Exercise instructions:
1. According to the mouse lifespan article, by what average percentage did eNAMPT supplementation extend the older animals' lifespan?
2. Continue the mouse lifespan article from its last paragraph.

Page extract:
★ ★ ★ ★ ★
Protein from the blood of young mice found to extend lifespan of older mice
New research from Washington University School of Medicine in St. Louis is offering a novel hypothesis to possibly explain the long-standing idea that transfusions of young blood can help reverse the effects of aging. The study reveals when older mice are supplemented with a specific protein taken from the blood of younger mice, they live longer and exhibit more youthful characteristics.
The research focuses on a compound called nicotinamide adenine dinucleotide (NAD), which has become the focus of a great deal of anti-aging research over the last few years. Scientists have discovered NAD is essential for healthy energy metabolism, and its levels systematically decline in all tissues in the body as we age.
"We think the body has so many redundant systems to maintain proper NAD levels because it is so important," explains Shin-ichiro Imai, senior author on the new study. "Our work and others' suggest it governs how long we live and how healthy we remain as we age. Since we know that NAD inevitably declines with age, whether in worms, fruit flies, mice or people, many researchers are interested in finding anti-aging interventions that might maintain NAD levels as we get older."
The new research homed in on a protein called eNAMPT, which circulates in the bloodstream and plays a fundamental role in the biosynthesis of NAD. While some earlier studies have discovered straightforward transfusions of blood from young mice to older mice can transfer youthful properties, it has been unclear exactly what mechanism could be underpinning this strange correlation. The new study suggests circulating eNAMPT may be the answer.
"We have found a totally new pathway toward healthy aging," says Imai. "That we can take eNAMPT from the blood of young mice and give it to older mice and see that the older mice show marked improvements in health – including increased physical activity and better sleep – is remarkable."
The study describes several mouse experiments that discovered these eNAMPT transfusions improve a number of age-associated traits in the older animals. As well as improving photoreceptor function in the eye and cognitive performance in memory tests, the eNAMPT supplementation extended the animals' lifespan by an average of 16 percent.
★ ★ ★ ★ ★
Data drawn from a collection:
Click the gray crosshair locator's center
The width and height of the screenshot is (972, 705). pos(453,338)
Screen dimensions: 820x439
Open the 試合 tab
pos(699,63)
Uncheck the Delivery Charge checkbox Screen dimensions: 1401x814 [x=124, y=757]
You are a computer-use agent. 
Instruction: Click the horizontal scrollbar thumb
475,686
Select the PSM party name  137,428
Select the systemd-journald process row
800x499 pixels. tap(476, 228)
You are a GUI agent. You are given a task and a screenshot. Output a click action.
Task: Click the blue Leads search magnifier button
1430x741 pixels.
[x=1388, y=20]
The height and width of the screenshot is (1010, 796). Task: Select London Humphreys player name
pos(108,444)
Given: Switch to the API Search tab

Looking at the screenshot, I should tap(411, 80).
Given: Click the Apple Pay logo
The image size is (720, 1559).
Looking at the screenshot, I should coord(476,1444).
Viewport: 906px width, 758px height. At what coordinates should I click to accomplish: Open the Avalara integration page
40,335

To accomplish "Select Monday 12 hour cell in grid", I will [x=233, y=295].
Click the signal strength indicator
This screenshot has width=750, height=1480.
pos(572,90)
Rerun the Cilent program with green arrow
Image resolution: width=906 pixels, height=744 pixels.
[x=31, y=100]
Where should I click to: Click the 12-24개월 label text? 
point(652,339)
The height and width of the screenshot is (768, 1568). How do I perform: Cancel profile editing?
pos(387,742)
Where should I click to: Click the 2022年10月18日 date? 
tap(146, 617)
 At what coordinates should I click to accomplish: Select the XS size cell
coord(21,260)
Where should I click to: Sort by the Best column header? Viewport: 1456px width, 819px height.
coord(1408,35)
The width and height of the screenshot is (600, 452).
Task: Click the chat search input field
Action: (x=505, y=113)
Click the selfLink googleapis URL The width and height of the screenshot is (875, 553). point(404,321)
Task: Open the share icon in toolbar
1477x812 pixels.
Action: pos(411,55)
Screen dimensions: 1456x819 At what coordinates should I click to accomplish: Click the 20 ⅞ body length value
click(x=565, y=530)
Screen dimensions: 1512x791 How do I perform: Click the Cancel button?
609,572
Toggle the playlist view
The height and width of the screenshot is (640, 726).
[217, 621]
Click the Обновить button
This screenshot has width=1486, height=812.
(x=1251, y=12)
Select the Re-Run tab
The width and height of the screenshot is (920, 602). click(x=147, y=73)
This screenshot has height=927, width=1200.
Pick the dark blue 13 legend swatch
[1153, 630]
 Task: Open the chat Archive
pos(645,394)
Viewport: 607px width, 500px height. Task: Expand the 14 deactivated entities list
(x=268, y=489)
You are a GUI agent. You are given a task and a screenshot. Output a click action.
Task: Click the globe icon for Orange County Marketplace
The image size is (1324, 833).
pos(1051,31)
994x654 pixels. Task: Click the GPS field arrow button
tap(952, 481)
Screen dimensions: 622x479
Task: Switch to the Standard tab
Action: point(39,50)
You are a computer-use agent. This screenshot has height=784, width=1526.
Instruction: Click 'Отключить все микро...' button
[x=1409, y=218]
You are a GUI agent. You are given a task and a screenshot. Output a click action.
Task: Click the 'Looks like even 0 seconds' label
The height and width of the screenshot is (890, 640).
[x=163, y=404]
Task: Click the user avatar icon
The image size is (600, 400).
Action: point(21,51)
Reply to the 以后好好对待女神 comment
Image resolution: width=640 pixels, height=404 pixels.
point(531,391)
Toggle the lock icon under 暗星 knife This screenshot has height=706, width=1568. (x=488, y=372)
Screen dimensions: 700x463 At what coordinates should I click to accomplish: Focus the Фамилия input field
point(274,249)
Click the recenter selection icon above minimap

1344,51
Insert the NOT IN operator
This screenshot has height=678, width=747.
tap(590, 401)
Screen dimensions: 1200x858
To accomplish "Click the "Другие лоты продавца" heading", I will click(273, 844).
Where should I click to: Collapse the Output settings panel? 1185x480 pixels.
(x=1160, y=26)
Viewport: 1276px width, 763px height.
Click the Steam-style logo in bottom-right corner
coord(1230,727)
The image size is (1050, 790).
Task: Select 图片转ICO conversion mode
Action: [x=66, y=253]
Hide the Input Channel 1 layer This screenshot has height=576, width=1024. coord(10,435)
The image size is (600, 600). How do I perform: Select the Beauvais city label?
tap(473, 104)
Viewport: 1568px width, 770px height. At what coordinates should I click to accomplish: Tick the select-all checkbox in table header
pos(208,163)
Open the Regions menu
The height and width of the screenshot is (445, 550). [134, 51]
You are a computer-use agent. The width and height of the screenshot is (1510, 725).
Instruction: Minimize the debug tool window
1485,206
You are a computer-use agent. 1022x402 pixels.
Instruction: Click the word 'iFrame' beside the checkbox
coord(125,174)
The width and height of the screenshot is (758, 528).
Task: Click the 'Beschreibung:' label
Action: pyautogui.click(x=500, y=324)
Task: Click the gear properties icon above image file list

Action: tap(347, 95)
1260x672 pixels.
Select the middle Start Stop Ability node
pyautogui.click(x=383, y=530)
★ ★ ★ ★ ★
Answers provided:
1. By an average of 16 percent.

2.
"We were surprised by the dramatic differences between the old mice that received the eNAMPT of young mice and old mice that received saline as a control," says Imai. "These are old mice with no special genetic modifications, and when supplemented with eNAMPT, their wheel-running behaviors, sleep patterns and physical appearance – thicker, shinier fur, for example – resemble that of young mice."
The researchers were also able to use circulating eNAMPT levels to effectively predict the overall lifespan of individual animals. The more eNAMPT found in the bloodstream, the longer the animal ultimately lived, suggesting this may be a useful aging biomarker in future studies.
Of course, all the usual caveats apply for research such as this, not the least being the fact that so far these results have only been verified in animal studies. While eNAMPT is found in human blood, more work is needed to establish whether supplementation confers these same beneficial properties in human subjects. It is relatively early days in the field of NAD research, but some initial human trials have been completed suggesting augmenting NAD either directly, or through the supply of NAD precursors, is potentially safe and physiologically beneficial.
Exactly how to best boost NAD levels in older humans is still yet to determined. Vitamin B3, or niacin, for example, is known to be a NAD precursor, however, it has been found to generate unwanted side effects when administered at high enough levels to effectively bump NAD levels up in the human body. The next stage for this current research is to look at whether eNAMPT supplementation is a safe way to enhance NAD levels in older humans.
The new research was published in the journal Cell Metabolism.